Quelle est leur différence avec le rock ? À mon sens, c'est l'importance de la structure. Justice sont doués pour inventer des bonnes formules, des bons refrains (D.A.N.C.E.). Quand il s'agit de développer, de monter en puissance, de faire grimper les guitares jusqu'à l'apothéose, ce qu'on appelle le point d'orgue, c'est plus difficile, il faut savoir prendre son temps. Mais les morceaux d'Audio, Video Disco, ne tournent qu'autour des quatre minutes.

Où sont les points d'orgue dans cet album ? Il y en a un dans New Lands, qui avorte tout d'un coup à 3:20, inexplicablement. À l'inverse, il y en a un, trop timide, et qui ne fonctionne pas dans Audio, Video, Disco à 3:09, un morceau trop poussif qui se contente de répéter platement son excellent refrain. Dans Canon et Helix, ils fonctionnent. Accidents ?

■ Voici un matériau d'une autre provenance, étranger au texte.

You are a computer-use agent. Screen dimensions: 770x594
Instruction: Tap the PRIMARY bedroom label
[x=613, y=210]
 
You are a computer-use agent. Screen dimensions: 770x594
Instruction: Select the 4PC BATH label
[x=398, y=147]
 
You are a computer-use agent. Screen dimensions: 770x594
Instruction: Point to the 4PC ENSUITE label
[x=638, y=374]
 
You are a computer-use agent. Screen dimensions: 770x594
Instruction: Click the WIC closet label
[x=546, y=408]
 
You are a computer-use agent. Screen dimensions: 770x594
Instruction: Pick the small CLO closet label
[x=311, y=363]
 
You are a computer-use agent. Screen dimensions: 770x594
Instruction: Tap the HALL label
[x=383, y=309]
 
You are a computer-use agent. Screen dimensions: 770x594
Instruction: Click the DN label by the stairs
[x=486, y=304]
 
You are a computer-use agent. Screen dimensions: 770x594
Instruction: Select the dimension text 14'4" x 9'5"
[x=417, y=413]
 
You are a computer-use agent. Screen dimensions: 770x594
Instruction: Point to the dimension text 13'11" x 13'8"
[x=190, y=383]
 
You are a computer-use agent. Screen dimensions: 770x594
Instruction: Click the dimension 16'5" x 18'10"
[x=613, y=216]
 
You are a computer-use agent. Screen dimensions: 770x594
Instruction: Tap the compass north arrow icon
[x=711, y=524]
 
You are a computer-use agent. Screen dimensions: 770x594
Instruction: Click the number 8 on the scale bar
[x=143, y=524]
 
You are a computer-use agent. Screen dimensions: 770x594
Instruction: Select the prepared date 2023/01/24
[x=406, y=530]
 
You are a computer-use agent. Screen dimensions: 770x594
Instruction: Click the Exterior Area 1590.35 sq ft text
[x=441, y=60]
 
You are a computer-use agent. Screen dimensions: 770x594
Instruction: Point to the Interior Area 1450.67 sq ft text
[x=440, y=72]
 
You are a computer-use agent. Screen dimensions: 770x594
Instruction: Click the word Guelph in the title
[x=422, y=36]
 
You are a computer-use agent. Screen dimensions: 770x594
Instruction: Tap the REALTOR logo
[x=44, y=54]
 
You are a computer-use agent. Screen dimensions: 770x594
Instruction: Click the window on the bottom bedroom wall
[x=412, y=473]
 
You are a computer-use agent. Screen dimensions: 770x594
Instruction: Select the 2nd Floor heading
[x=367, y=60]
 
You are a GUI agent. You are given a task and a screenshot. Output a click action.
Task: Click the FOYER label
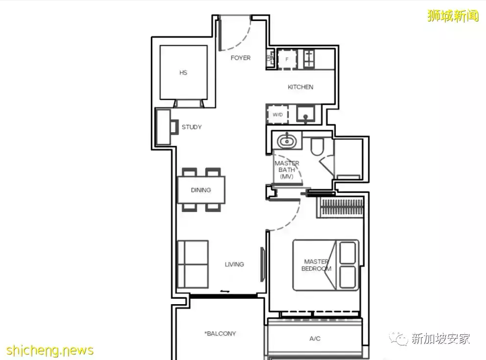240,58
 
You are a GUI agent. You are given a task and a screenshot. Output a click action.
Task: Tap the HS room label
183,72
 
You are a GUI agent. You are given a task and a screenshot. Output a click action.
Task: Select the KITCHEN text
301,87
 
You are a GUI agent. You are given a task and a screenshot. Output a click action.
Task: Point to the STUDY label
191,127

Audio, Video, Disco est un album de rock bancal. Mais c'est un bon album de musique électronique, malgré l'ombre que lui fait son prédecesseur.

Je recommande donc, dans l'ordre :
Helix, Horsepower, Haimalmattack (triple H non intentionnel), Canon, New Lands, Civilization et Ohio. Le tout s'écoutant beaucoup, beaucoup mieux avec des grosses enceintes et un caisson de basse que sur un casque.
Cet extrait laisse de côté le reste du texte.